- _Stated goal_
Copy everything below from the line containing "Where should I" down through the end of the material, character for character, leaving the pictures out.

- _Supplied information_
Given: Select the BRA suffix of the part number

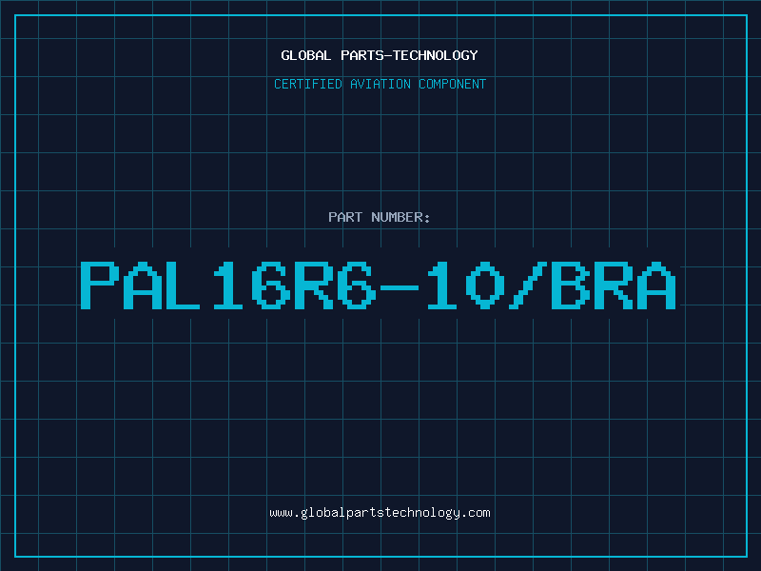Looking at the screenshot, I should [614, 286].
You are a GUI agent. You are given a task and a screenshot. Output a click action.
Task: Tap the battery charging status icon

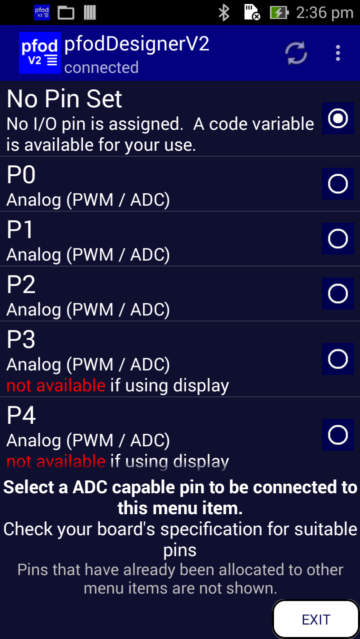coord(279,12)
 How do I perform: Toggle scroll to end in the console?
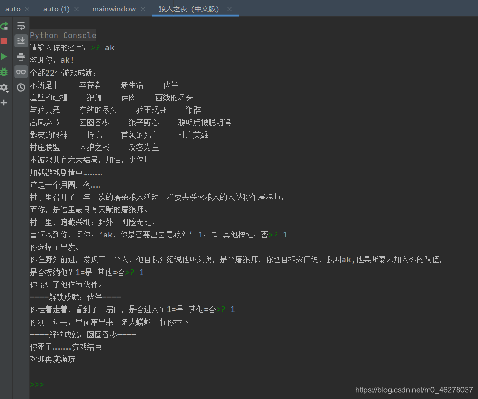(20, 41)
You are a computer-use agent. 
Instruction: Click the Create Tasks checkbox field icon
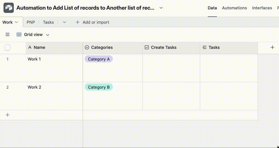147,47
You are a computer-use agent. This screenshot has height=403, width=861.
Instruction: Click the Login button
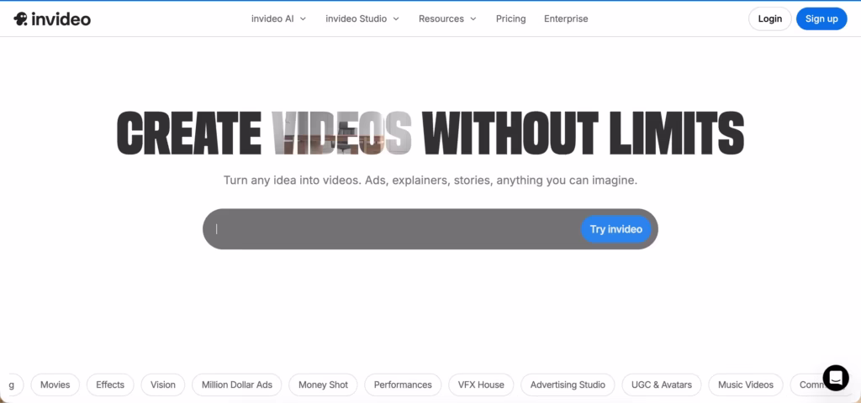pyautogui.click(x=769, y=18)
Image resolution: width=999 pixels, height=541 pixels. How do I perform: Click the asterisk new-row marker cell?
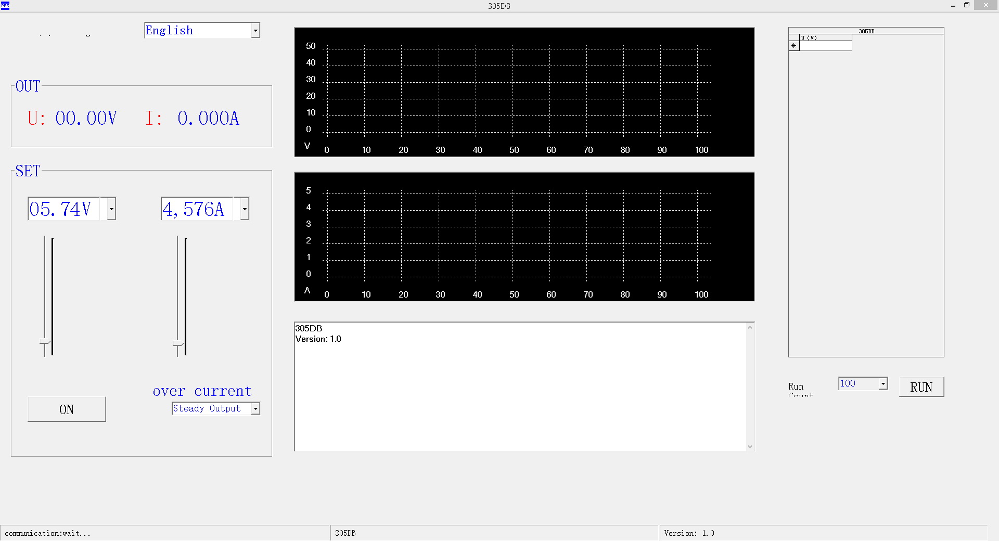tap(793, 45)
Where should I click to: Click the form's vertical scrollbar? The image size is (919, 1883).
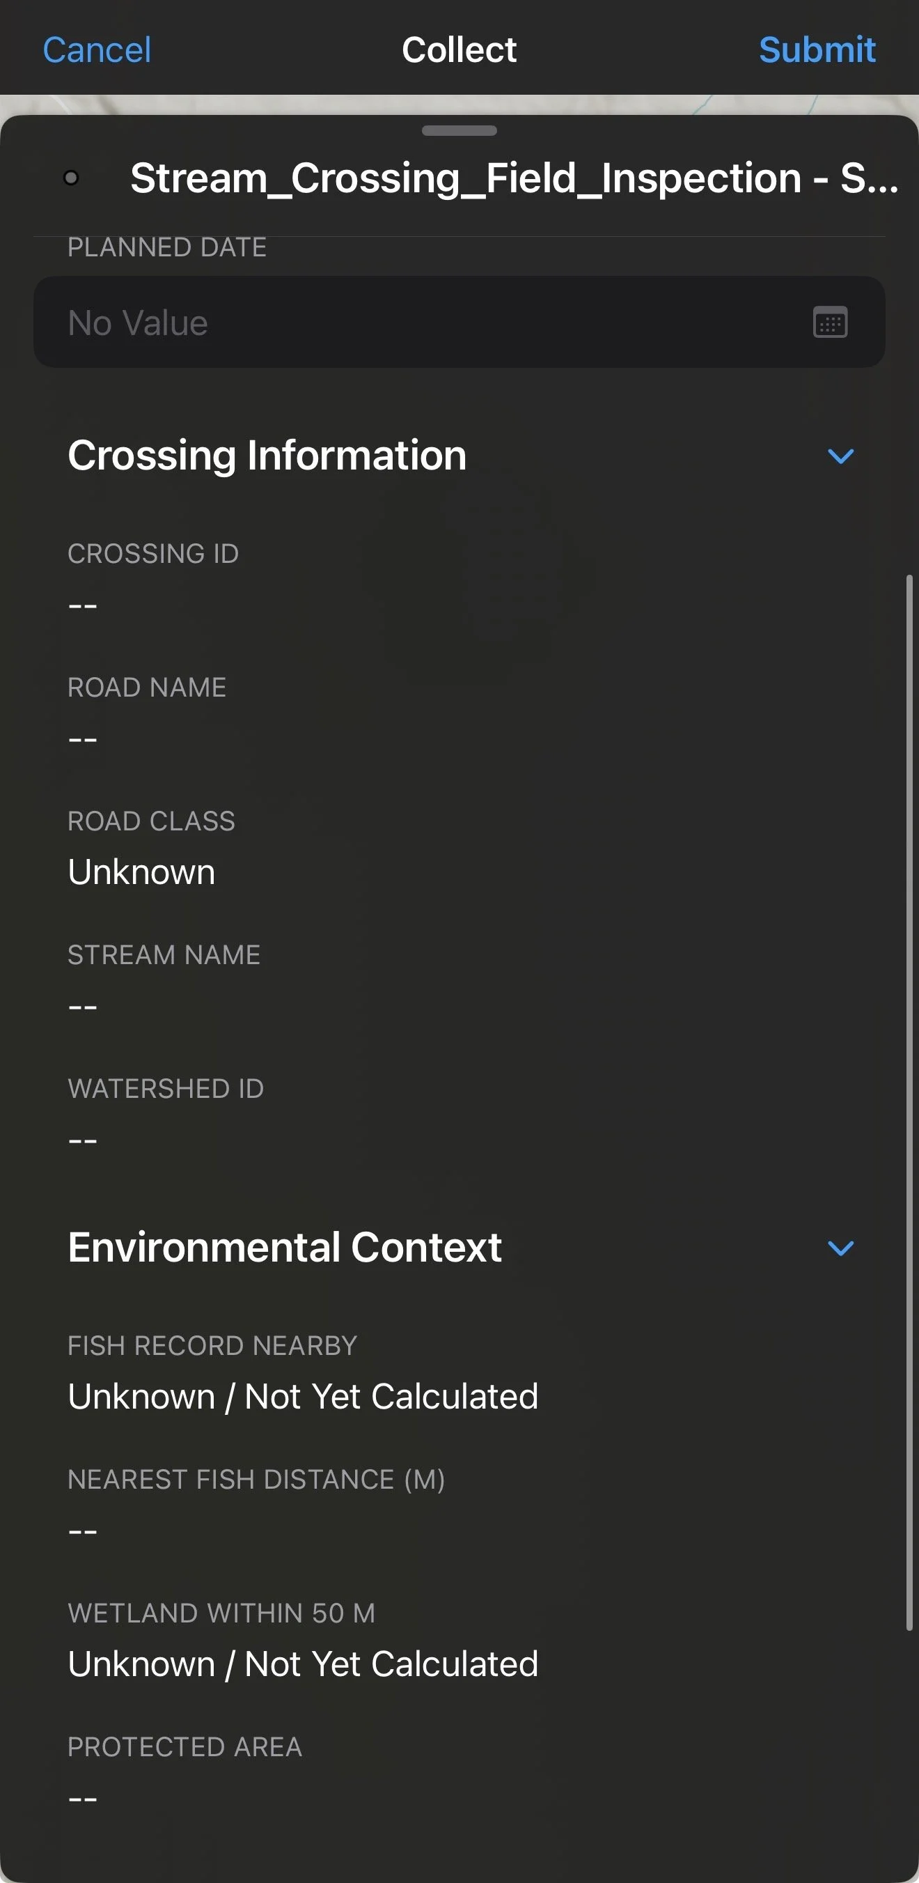[x=910, y=1102]
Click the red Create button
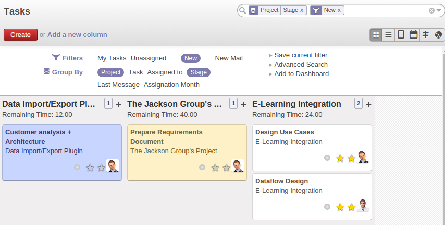Screen dimensions: 445x225 (x=20, y=35)
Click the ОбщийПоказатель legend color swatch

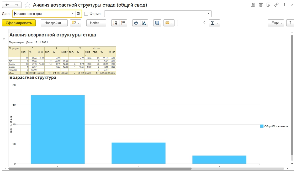click(x=262, y=126)
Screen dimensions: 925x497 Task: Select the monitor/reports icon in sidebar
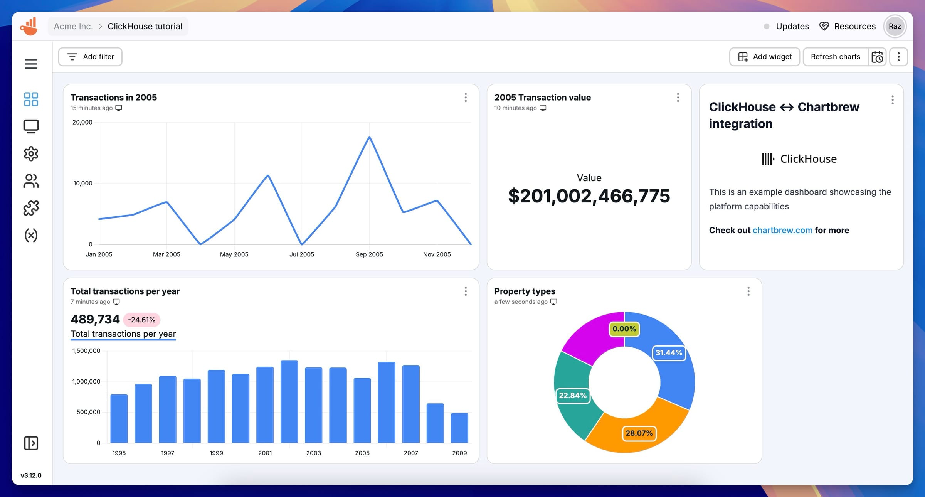(31, 126)
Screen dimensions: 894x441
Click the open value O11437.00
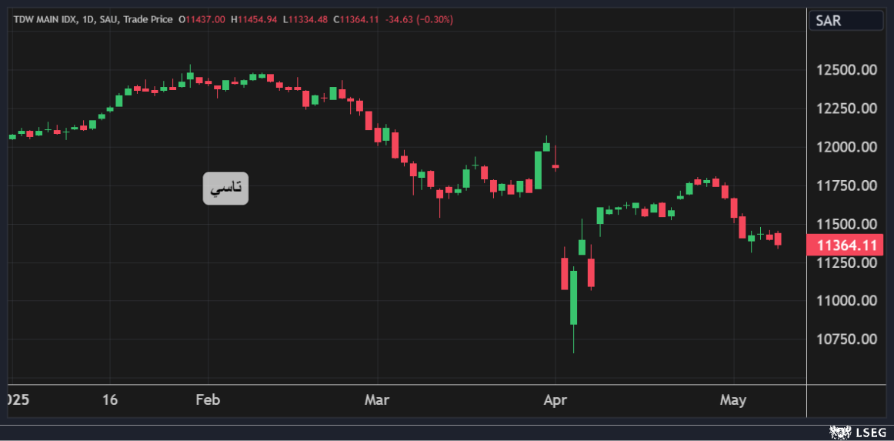click(202, 19)
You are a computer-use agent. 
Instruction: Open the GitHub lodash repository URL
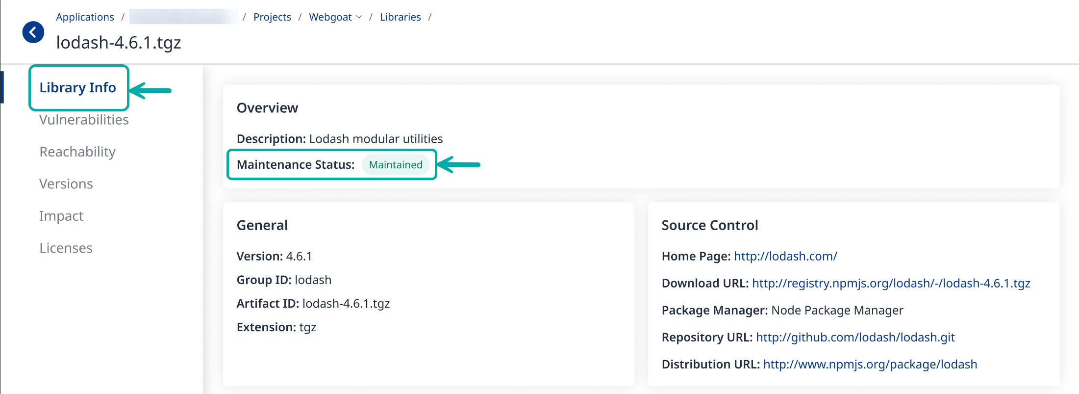pos(855,338)
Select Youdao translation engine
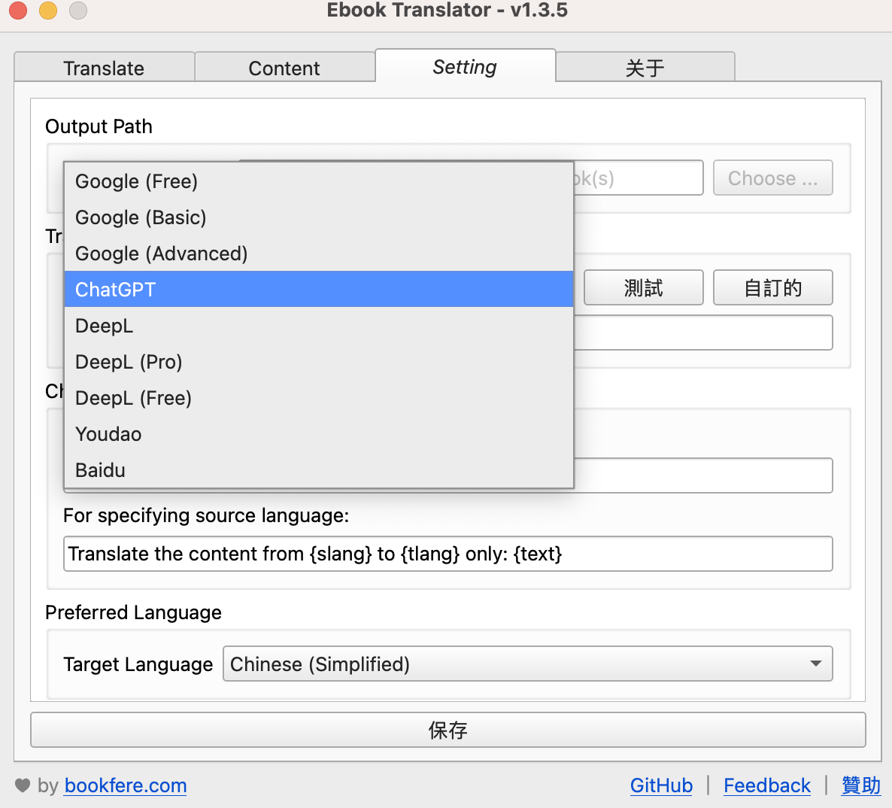 [108, 434]
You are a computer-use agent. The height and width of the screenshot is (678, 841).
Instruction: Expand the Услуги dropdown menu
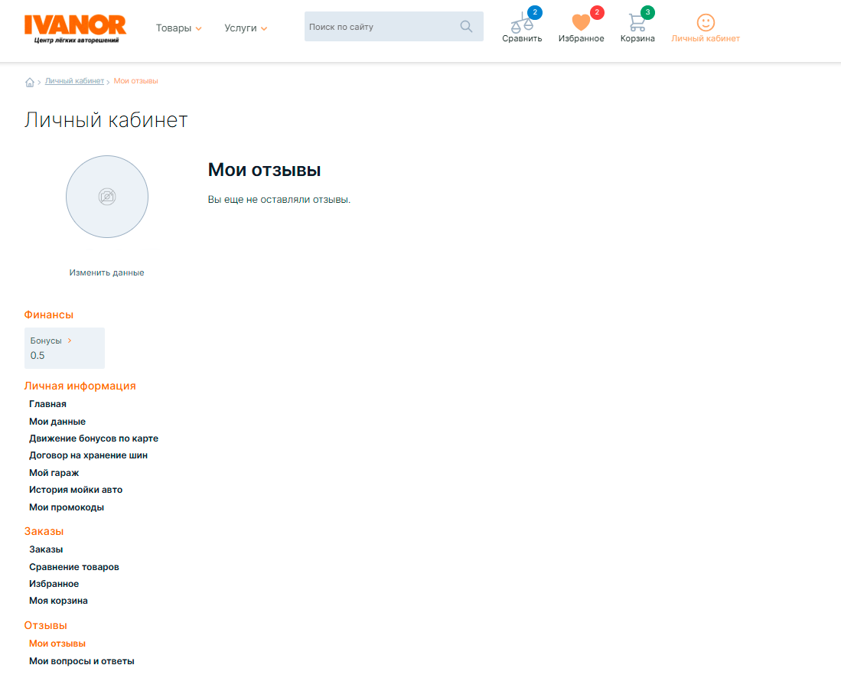click(x=246, y=28)
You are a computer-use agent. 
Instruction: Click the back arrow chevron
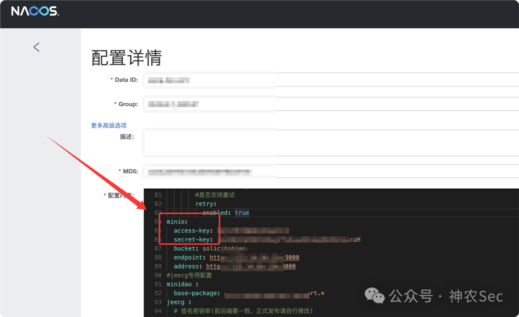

- _Solution to the exercise_
Where should I click to: Click the form's vertical scrollbar? The image size is (919, 1883).
[x=910, y=1102]
Click the red Create button
Screen dimensions: 445x225 (x=20, y=35)
Click the ОбщийПоказатель legend color swatch

click(x=262, y=126)
Screen dimensions: 925x497 Task: Select the monitor/reports icon in sidebar
(31, 126)
Screen dimensions: 894x441
Click the open value O11437.00
click(202, 19)
You are a computer-use agent. 
Instruction: Open the GitHub lodash repository URL
pos(855,338)
Select Youdao translation engine
 [108, 434]
You are a computer-use agent. The height and width of the screenshot is (678, 841).
Instruction: Expand the Услуги dropdown menu
click(x=246, y=28)
You are a computer-use agent. 
Instruction: Click the back arrow chevron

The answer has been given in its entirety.